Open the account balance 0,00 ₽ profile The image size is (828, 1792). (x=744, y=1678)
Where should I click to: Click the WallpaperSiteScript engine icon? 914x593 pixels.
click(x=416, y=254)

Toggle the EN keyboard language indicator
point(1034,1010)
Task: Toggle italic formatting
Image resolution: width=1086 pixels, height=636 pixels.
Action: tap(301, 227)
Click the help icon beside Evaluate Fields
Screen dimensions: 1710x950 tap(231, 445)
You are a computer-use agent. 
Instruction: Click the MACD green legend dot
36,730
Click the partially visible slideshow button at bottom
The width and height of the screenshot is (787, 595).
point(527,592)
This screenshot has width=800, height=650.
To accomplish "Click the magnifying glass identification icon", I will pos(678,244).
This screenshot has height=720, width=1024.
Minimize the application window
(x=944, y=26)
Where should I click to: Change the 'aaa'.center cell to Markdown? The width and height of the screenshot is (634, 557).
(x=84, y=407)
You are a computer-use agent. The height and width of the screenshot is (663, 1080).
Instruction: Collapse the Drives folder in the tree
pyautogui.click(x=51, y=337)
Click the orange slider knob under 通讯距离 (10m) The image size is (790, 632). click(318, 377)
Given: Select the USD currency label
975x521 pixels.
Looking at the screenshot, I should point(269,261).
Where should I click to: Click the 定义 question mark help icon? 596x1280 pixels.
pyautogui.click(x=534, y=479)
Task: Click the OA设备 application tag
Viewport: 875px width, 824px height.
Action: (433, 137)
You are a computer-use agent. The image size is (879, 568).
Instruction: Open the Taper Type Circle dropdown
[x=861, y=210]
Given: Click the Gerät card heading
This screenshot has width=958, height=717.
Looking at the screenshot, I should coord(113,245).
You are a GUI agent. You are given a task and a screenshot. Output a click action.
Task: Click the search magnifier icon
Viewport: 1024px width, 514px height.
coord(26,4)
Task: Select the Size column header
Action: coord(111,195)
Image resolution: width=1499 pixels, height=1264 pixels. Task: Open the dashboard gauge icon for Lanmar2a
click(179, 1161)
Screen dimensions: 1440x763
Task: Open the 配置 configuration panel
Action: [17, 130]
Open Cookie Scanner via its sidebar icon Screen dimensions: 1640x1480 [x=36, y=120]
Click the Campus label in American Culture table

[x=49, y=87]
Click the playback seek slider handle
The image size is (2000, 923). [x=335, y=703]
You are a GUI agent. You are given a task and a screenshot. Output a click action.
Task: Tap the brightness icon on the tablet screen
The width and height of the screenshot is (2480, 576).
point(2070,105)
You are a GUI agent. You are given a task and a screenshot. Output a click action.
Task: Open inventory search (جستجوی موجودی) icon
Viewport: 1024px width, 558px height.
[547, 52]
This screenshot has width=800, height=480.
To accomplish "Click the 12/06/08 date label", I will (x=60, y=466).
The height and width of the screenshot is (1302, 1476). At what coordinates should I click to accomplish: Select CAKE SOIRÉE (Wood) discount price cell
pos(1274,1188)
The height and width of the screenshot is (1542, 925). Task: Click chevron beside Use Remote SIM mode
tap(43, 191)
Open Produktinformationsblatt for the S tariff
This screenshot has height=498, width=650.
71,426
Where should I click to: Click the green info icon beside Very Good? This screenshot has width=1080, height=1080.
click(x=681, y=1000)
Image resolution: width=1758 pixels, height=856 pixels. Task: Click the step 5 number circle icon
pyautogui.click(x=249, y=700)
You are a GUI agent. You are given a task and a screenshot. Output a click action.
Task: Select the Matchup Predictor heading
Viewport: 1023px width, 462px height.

» **THE TASK**: Go through the listing above and repeat all of it exactly.

» **PROBLEM SOLUTION**:
Open the account balance 0,00 ₽ profile The image size is (828, 1792). (x=744, y=1678)
Where should I click to: Click the WallpaperSiteScript engine icon? 914x593 pixels.
click(x=416, y=254)

Toggle the EN keyboard language indicator
point(1034,1010)
Task: Toggle italic formatting
Image resolution: width=1086 pixels, height=636 pixels.
Action: tap(301, 227)
Click the help icon beside Evaluate Fields
Screen dimensions: 1710x950 tap(231, 445)
You are a computer-use agent. 
Instruction: Click the MACD green legend dot
36,730
Click the partially visible slideshow button at bottom
The width and height of the screenshot is (787, 595).
point(527,592)
This screenshot has width=800, height=650.
To accomplish "Click the magnifying glass identification icon", I will pos(678,244).
This screenshot has height=720, width=1024.
Minimize the application window
(x=944, y=26)
Where should I click to: Change the 'aaa'.center cell to Markdown? The width and height of the screenshot is (634, 557).
(x=84, y=407)
You are a computer-use agent. The height and width of the screenshot is (663, 1080).
Instruction: Collapse the Drives folder in the tree
pyautogui.click(x=51, y=337)
Click the orange slider knob under 通讯距离 (10m) The image size is (790, 632). click(318, 377)
Given: Select the USD currency label
975x521 pixels.
Looking at the screenshot, I should point(269,261).
Where should I click to: Click the 定义 question mark help icon? 596x1280 pixels.
pyautogui.click(x=534, y=479)
Task: Click the OA设备 application tag
Viewport: 875px width, 824px height.
Action: (433, 137)
You are a computer-use agent. The image size is (879, 568).
Instruction: Open the Taper Type Circle dropdown
[x=861, y=210]
Given: Click the Gerät card heading
This screenshot has width=958, height=717.
Looking at the screenshot, I should coord(113,245).
You are a GUI agent. You are given a task and a screenshot. Output a click action.
Task: Click the search magnifier icon
Viewport: 1024px width, 514px height.
coord(26,4)
Task: Select the Size column header
Action: coord(111,195)
Image resolution: width=1499 pixels, height=1264 pixels. Task: Open the dashboard gauge icon for Lanmar2a
click(179, 1161)
Screen dimensions: 1440x763
Task: Open the 配置 configuration panel
Action: [17, 130]
Open Cookie Scanner via its sidebar icon Screen dimensions: 1640x1480 [x=36, y=120]
Click the Campus label in American Culture table

[x=49, y=87]
Click the playback seek slider handle
The image size is (2000, 923). [x=335, y=703]
You are a GUI agent. You are given a task and a screenshot. Output a click action.
Task: Tap the brightness icon on the tablet screen
The width and height of the screenshot is (2480, 576).
point(2070,105)
You are a GUI agent. You are given a task and a screenshot. Output a click action.
Task: Open inventory search (جستجوی موجودی) icon
Viewport: 1024px width, 558px height.
[547, 52]
This screenshot has width=800, height=480.
To accomplish "Click the 12/06/08 date label", I will (x=60, y=466).
The height and width of the screenshot is (1302, 1476). At what coordinates should I click to accomplish: Select CAKE SOIRÉE (Wood) discount price cell
pos(1274,1188)
The height and width of the screenshot is (1542, 925). Task: Click chevron beside Use Remote SIM mode
tap(43, 191)
Open Produktinformationsblatt for the S tariff
This screenshot has height=498, width=650.
71,426
Where should I click to: Click the green info icon beside Very Good? This screenshot has width=1080, height=1080.
click(x=681, y=1000)
Image resolution: width=1758 pixels, height=856 pixels. Task: Click the step 5 number circle icon
pyautogui.click(x=249, y=700)
You are a GUI agent. You are given a task and a screenshot. Output a click action.
Task: Select the Matchup Predictor heading
Viewport: 1023px width, 462px height.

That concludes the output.